Wednesday 30 November 2011

The Zen Survival Handbook part II: the call of duty

I am one of those people who suffers from an excess of duty: I fill my head with a lot of "should" and "ought-to", especially where Zen is concerned. Because Zen asks us to throw ourselves in to practice, to commit ourselves, it is easy to reach the point where we forget that practice actually can be enjoyable. You could read an awful lot of Zen literature, and listen to a lot of Dharma talks before you unearthed such a sentiment. There is such an emphasis placed on having  a regular practice, that we can get to the point where we are slavishly going through the motions, as if conforming to some model of  a Zen student will end our suffering. It won't. We need to be doing living zazen, and to appreciate that, maybe sometimes we need to take a break from it. Gasp! Having said all this, there's nought worse than a Zen slacker, "It's all Buddha mind, friend." Either you're practicing the Zen way, or you ain't. Reeling off the odd koan on a forum and "going with the flow" is also not going to help your life very much.
I've used Zen as a way to beat myself up before now: I'm not doing enough zazen, I don't go to enough sesshins, I'm not sewing my rakusu quickly enough, and so on and so forth. It's not Cub scouts, you're not earning badges (funny, when I was a Cub Scout I got but one solitary badge....), you're not in a competition to see how "Zen" you can be. This excerpt is from "Not Always So",  by Shunryu Suzuki, edited by Ed Brown:

"If we do not have some warm, big satisfaction in our practice, that is not true practice. Even though you sit, trying to have the right posture and counting your breath, it may still be lifeless zazen, because you are just following instructions. You are not kind enough with youself. You think that if you follow the instructions given by some teacher, then you will have good zazen, but the purpose of instruction is to encourage you to be kind with yourself. Do not count your breaths just to avoid your thinking mind but to take the best care of your breathing."




Thursday 10 November 2011

Waking up to zazen

So I was talking with a good friend the other day, and explaining to them that my injury* had prevented me from keeping up a dedicated zazen schedule, but that weirdly, I was beginning to see that zazen could be done outside of sitting on a cushion, to which she replied "How clever of your body to teach you that!" The more I thought about it, the more I realised how right she was. How many injuries can prevent you from sitting meditation? Not many. It has to be something extremely localised, and persistent. So the abscess was a very particular condition, perhaps the only thing that could have prevented me from sitting zazen and therefore granting me a chance to see practice without my normal practice. There is a certain bloody-mindedness to the Way, which goes along the lines of you will wake up no matter what. So then it just becomes an issue of how much you want to resist or go along with that movement. There is something irritating about insisting that the world and the universe is beneficent, something rather of the Californian Optimist about saying that things are meant to be just as they are...but that's what I'm saying. I've always struggled with the reasons for zazen, and Zen practice in general. Recently I had the idea that zazen makes things easier. But now I'm not so sure. Zazen, I now see, is utterly useless, and I  mean really useless in all ways spiritual, emotional, and developmental. It only expresses leaving things exactly as they are. It took not doing it to see that. Which I can't recommend exactly. So now, when I get back to doing zazen, I can do so knowing that it doesn't rely on anything apart from my desire to express that. There's no duty, no "ought to", no club to join or thing to prove. Only sitting. Now if I could just convince my posterior...
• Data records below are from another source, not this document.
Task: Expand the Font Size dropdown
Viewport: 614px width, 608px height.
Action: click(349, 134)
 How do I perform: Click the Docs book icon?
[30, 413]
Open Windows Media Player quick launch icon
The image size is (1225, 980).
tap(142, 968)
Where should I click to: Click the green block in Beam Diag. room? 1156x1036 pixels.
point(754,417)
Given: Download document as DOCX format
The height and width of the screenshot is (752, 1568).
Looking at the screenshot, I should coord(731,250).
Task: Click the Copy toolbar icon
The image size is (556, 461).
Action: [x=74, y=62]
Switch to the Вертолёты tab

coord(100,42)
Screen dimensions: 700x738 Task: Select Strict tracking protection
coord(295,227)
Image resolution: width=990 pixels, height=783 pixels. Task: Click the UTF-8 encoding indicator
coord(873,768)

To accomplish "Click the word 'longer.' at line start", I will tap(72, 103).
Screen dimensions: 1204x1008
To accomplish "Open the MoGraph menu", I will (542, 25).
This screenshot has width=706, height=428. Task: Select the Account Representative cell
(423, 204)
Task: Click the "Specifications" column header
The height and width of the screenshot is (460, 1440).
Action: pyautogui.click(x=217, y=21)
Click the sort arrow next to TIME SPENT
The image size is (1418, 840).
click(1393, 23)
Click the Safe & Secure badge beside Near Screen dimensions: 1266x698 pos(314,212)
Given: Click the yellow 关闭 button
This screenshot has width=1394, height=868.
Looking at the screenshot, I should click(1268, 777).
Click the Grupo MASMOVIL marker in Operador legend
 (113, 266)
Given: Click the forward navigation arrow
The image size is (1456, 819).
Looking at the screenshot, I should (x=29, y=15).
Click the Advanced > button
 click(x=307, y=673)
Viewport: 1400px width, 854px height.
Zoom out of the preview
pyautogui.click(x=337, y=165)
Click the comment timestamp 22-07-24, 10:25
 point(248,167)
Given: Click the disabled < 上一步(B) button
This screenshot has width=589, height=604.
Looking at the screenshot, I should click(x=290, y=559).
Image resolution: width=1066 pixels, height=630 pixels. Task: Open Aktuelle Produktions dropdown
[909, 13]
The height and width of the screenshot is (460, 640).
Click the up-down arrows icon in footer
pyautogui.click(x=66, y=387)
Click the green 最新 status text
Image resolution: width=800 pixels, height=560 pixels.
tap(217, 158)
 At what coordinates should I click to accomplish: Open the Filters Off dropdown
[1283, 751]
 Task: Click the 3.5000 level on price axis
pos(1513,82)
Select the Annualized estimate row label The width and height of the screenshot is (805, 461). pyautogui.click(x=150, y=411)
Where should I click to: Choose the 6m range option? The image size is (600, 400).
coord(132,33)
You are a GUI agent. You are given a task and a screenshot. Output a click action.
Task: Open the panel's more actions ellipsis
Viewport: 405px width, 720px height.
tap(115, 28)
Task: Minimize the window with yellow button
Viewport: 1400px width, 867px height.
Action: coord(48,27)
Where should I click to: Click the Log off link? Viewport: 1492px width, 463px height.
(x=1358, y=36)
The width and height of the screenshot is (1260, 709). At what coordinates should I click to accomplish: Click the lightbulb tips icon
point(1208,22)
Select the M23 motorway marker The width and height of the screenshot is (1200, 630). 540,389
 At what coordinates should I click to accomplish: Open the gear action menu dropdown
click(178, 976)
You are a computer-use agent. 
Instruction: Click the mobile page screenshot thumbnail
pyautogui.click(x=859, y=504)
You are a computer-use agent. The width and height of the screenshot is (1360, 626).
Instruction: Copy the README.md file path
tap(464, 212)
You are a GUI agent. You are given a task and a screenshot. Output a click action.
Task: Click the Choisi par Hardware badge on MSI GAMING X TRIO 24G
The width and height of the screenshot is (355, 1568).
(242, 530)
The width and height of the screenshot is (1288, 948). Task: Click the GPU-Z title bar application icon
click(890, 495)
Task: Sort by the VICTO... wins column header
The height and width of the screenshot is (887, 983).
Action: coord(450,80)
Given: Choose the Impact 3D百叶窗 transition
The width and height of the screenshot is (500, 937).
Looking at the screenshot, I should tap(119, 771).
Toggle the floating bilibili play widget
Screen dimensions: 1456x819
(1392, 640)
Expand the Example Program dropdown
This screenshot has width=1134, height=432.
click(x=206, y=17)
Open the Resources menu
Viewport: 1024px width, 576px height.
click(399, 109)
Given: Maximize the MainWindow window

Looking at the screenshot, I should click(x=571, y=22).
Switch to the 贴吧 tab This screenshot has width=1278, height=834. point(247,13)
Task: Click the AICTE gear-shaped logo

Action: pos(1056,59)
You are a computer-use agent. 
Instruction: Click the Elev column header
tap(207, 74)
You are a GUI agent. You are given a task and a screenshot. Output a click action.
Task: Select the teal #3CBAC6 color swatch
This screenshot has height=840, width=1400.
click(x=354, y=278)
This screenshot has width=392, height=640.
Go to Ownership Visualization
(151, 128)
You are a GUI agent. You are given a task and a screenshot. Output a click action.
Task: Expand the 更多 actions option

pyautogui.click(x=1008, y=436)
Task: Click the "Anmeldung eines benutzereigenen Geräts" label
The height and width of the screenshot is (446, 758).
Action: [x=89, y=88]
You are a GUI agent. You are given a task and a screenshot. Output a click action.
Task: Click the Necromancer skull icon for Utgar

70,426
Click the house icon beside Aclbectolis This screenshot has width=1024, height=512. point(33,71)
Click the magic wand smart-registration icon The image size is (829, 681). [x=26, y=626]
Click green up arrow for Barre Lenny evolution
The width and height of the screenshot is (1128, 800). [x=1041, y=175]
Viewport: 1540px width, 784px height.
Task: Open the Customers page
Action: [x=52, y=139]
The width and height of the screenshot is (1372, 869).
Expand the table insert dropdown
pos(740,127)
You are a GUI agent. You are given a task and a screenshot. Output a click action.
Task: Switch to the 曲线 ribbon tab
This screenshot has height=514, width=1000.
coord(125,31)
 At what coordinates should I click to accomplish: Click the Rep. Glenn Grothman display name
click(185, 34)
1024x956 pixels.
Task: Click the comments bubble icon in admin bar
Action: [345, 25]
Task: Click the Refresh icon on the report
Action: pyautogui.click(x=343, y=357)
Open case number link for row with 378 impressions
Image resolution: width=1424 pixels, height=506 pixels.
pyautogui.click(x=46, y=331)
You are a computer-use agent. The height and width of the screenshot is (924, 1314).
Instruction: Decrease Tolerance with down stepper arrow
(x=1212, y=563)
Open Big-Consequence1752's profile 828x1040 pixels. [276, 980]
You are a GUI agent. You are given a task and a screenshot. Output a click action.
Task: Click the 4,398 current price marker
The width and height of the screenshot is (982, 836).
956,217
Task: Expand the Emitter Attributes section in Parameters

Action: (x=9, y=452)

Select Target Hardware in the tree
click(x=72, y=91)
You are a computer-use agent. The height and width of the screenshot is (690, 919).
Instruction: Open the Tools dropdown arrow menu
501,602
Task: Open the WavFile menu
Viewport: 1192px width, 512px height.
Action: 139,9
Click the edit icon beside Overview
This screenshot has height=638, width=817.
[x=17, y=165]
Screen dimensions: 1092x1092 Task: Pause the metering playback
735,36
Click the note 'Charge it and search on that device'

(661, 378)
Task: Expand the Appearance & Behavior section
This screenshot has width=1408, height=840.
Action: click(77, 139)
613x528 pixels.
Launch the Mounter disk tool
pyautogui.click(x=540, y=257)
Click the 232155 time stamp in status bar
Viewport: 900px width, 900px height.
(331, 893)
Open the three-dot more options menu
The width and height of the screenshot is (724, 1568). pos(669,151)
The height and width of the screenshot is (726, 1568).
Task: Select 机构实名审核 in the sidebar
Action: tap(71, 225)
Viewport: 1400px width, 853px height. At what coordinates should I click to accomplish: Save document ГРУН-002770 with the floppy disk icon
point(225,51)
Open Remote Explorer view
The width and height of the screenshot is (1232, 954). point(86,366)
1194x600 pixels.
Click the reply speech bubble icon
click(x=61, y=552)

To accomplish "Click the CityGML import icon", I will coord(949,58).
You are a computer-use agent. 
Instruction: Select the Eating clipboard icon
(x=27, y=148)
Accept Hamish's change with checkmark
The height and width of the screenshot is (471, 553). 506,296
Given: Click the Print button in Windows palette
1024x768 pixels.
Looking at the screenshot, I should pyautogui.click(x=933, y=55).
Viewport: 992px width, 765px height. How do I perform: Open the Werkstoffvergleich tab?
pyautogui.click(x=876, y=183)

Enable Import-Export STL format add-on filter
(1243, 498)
* a euphemism for an abscess in my butt....

Thursday 3 November 2011

Zen Heroes: the Marvellous Bankei

Bamkei is one of those Zen masters who you don't really hear about. He had a subversive style, amongst the Zen people of his day, because he seemed to be totally anti-practice. For him, Buddha nature had nothing to do with zazen, koans or even any sort of "mindfulness": he just insisted that whatever situation you are in, or type of person you are, you are Buddha right there and then. His attitude seemed to be that practice of any kind could cloud your understanding of your own Buddha nature. He didn't seem to insist on zazen, but his students did. He had no problem with people sleeping during zazen. He railed against the asceticism that Zen practitioners can fall into. He also left no official disciples.
"Practice" is the buzzword in Buddhist circles today. The familar koan about rubbing the tile having nothing to do with being a Buddha is wheeled out as a nod to the sort of untrammeled Zen that Bankei was spreading, but really everyone ends up still playing the Buddhist game, sitting for all their worth on a regular basis, wearing robes, building centres and so on and so forth. It's not that any of this is bad, but quite simply that the trappings can get in the way. It's easy to confuse sangha building and the "Zen game" with a real enquiry into Self, life and death. This is what Bankei pointed out.
I would recommend both Peter Haskel's and Norman Waddell's books about this one-off Zen great. Hurrah for Bankei!